■ Action item ■
Copying exactly, give the lines in the material below from the one with "Image resolution: width=700" to the one with "Sort by Total", ends included, and nothing besides.

■ Data supplied ■

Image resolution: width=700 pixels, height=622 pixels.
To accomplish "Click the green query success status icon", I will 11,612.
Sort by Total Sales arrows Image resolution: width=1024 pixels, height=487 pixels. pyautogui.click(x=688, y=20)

--

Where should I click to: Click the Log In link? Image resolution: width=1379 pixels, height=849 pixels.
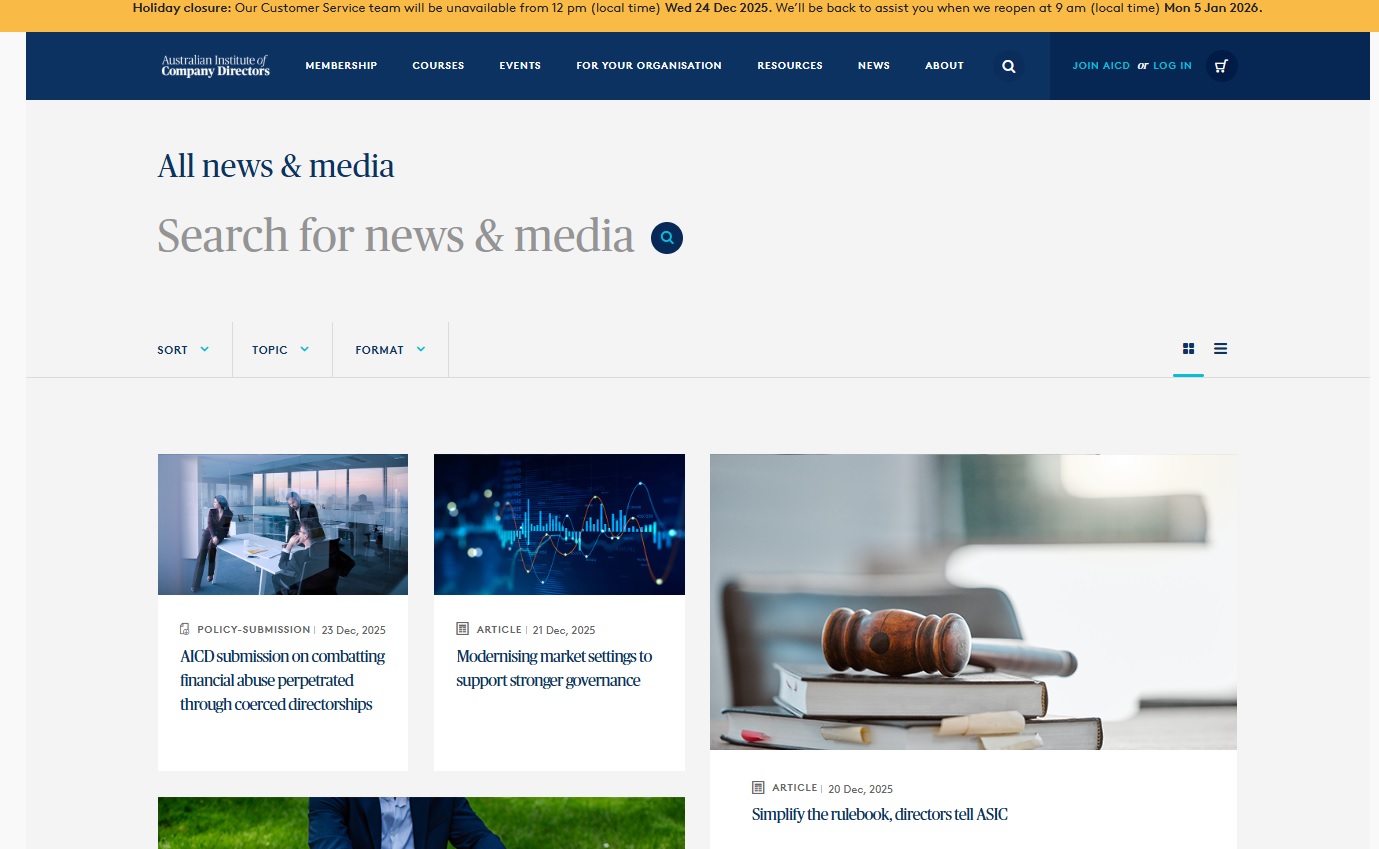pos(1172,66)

■ Answer below ■
Image resolution: width=700 pixels, height=622 pixels.
To accomplish "Click the green query success status icon", I will 11,612.
Sort by Total Sales arrows Image resolution: width=1024 pixels, height=487 pixels. pyautogui.click(x=688, y=20)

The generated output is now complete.